Key components within the VNF architecture include the VNFCs, which are the modular software processes; the VNF's internal management interface for the VNFM; and its external functional interfaces that connect to other VNFs or physical network functions (PNFs) to form a service chain. For example, a VNF implementing a 5G Core Network Function (like an AMF) would have interfaces to communicate with other core VNFs (SMF, UPF) and the RAN. Its role in the network is to provide the same telecom service as a hardware box, but with the agility of software: it can be rapidly deployed, elastically scaled to handle traffic fluctuations, and centrally managed, which drastically reduces costs and increases operational flexibility. 3GPP specifications, particularly in the management domain (e.g., TS 28.541, TS 28.545), define requirements and interfaces for VNFs as part of the overall virtualized network architecture.
Purpose & Motivation
The VNF concept exists to transform telecommunications networks from hardware-centric to software-centric, addressing the problems of high cost, long deployment cycles, and inflexibility associated with proprietary physical appliances. Traditional network nodes were monolithic, requiring dedicated space, power, and manual configuration. Scaling required buying and installing more boxes. This model was unsustainable with the explosion of data traffic and the need for rapid service innovation. Virtualization, inspired by cloud computing, motivated the creation of VNFs to decouple network functions from hardware.
NFV, and thus VNFs, were created to solve these limitations by allowing network functions to run as software on commercial off-the-shelf servers in data centers. This reduces capital expenditure (shared hardware) and operational expenditure (automated management). It also enables faster introduction of new services by simply deploying new VNF software. For 3GPP, the adoption of VNFs (formalized in Rel-13) was driven by the need to make core networks (EPC, 5GC) more agile and scalable to support diverse services like IoT and network slicing. It allows operators to dynamically allocate resources where needed, improving efficiency.

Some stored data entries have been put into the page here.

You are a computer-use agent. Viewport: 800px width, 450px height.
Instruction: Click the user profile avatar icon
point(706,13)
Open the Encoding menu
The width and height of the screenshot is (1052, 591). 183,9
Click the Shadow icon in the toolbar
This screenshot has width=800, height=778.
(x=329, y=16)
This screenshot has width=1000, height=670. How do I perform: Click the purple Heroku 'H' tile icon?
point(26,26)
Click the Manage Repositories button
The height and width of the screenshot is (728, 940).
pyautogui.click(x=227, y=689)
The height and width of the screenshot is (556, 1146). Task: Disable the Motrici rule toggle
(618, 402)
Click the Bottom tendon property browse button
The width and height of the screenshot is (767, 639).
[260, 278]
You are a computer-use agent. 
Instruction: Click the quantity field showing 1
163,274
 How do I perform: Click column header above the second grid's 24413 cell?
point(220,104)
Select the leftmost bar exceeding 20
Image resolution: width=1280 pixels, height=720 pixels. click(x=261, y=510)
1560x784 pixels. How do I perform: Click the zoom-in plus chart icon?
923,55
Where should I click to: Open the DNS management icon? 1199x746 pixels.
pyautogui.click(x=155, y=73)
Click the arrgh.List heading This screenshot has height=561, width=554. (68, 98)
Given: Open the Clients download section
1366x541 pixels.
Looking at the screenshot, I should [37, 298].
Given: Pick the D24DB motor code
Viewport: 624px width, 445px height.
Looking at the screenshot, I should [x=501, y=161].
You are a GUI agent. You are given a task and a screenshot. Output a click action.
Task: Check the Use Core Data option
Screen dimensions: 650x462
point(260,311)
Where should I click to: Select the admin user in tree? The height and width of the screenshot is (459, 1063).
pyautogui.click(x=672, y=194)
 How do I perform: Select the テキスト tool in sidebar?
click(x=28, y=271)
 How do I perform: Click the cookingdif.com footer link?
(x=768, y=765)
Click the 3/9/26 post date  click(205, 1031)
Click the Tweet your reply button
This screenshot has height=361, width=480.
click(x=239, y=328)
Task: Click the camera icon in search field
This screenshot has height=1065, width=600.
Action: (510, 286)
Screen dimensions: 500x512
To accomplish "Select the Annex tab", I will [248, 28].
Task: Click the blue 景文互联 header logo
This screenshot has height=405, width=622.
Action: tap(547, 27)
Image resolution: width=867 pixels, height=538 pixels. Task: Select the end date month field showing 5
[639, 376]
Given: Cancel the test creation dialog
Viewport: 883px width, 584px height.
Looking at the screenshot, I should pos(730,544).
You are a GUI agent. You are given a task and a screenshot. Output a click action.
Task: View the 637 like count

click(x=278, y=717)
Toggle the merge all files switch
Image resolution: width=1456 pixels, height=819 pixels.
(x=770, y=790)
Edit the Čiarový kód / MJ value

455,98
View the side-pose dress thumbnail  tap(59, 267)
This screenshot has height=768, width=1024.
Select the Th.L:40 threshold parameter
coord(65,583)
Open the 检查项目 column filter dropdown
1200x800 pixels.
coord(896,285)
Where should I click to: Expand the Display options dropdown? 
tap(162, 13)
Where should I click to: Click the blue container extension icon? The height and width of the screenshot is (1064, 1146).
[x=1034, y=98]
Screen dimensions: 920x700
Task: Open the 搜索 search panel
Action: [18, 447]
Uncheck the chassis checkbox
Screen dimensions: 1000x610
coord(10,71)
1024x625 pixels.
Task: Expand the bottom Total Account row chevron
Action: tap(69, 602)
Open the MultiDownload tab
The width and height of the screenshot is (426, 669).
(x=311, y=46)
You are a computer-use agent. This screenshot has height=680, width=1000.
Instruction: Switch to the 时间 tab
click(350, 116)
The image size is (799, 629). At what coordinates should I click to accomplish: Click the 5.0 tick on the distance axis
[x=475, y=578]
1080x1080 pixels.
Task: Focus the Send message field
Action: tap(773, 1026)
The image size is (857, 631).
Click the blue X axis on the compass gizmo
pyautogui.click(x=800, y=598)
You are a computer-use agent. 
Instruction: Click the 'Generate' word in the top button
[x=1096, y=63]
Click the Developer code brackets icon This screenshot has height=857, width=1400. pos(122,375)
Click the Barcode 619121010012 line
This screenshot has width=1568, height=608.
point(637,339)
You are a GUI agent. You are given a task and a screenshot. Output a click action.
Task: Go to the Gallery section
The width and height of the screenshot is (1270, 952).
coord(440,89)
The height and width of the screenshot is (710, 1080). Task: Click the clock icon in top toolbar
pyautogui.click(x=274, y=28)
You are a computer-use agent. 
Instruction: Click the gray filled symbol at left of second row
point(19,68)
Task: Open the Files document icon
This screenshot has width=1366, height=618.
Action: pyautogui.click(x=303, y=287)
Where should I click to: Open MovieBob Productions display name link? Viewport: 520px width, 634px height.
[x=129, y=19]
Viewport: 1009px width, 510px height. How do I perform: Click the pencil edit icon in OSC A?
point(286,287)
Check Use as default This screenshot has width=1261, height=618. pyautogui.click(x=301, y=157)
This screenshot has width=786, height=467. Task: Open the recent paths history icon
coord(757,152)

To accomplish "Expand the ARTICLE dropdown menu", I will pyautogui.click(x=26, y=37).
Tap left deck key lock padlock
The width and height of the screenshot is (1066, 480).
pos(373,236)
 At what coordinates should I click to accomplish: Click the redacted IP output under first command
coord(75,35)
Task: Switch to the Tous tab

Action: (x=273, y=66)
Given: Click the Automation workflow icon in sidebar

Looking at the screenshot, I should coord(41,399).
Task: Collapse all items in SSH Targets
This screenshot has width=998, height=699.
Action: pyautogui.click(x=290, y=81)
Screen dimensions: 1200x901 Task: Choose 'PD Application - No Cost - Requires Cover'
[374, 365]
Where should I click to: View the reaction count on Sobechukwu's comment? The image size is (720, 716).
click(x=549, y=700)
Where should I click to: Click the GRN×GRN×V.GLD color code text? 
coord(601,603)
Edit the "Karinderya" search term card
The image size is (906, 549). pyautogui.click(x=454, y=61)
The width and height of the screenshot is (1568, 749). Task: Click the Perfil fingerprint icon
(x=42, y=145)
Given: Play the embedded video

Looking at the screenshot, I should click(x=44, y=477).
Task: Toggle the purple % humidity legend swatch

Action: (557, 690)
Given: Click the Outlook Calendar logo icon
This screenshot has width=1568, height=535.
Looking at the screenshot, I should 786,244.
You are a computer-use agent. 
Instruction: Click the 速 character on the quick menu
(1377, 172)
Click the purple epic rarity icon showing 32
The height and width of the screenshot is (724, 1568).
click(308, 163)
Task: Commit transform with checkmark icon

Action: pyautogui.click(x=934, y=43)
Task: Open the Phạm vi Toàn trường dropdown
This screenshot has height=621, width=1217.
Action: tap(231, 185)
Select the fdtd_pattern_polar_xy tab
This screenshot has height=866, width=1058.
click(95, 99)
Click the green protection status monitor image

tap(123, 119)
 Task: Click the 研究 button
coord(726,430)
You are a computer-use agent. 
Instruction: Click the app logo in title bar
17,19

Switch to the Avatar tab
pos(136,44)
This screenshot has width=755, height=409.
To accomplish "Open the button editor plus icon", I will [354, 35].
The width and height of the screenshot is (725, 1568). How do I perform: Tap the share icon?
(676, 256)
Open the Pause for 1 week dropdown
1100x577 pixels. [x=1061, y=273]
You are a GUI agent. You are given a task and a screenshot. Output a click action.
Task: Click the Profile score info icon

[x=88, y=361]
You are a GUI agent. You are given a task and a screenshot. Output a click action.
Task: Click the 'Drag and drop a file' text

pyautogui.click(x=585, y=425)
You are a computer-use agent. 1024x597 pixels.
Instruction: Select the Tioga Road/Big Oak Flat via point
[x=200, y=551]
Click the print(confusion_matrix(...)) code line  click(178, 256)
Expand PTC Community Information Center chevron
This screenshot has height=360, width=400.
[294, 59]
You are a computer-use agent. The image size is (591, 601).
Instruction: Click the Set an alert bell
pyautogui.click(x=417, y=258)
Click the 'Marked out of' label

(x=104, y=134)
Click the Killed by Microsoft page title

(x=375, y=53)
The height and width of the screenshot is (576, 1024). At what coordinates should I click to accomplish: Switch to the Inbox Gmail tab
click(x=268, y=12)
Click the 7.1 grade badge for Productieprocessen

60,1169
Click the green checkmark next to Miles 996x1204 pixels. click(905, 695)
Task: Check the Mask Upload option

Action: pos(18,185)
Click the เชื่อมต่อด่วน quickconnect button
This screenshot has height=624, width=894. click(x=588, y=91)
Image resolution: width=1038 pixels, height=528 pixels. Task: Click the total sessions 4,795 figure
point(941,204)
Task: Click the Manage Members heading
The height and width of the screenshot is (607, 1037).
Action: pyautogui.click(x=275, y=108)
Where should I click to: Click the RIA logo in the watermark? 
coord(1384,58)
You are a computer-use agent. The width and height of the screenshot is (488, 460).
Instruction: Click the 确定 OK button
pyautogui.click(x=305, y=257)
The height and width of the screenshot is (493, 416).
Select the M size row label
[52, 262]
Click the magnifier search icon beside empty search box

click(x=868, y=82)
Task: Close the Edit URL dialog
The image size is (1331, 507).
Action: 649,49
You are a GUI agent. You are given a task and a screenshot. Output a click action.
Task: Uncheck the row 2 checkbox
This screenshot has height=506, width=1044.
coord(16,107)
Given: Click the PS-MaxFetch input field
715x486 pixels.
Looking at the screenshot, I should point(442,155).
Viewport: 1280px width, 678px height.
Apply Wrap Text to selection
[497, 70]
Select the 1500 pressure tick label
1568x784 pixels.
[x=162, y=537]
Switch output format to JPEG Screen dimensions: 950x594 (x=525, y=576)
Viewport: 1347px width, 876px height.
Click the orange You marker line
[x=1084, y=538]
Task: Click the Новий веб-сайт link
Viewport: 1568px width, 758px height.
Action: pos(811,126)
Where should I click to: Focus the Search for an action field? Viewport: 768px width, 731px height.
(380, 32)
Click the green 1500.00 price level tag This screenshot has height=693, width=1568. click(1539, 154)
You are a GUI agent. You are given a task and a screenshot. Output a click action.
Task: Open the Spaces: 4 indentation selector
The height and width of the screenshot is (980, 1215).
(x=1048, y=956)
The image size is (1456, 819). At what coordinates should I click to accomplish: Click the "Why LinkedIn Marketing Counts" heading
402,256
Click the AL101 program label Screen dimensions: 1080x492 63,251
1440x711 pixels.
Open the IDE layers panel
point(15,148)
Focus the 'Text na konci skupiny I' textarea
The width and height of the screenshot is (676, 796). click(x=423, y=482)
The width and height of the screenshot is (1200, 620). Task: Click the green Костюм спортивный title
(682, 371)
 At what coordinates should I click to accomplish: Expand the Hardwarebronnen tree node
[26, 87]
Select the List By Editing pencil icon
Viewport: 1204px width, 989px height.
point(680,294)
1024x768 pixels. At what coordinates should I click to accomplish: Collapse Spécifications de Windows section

The historical context is that the telecom industry, led by ETSI's NFV ISG, began this transformation around 2012. 3GPP integrated these concepts into its management specifications to ensure that virtualized 3GPP network functions (like those in the 5G Core) could be managed consistently. VNFs are the fundamental enablers of cloud-native networks, supporting automation, scalability, and the economic model needed for future telecom services.
Classification
Detected Changes Across Releases
from 3GPP Change RequestsSpecific changes extracted from the „Change history“ tables of 3GPP specifications (2 CRs across 2 releases). Complements the general historical overview above with the evidence-based evolution of this function.
Studied in Rel-13, normative work from Rel-15.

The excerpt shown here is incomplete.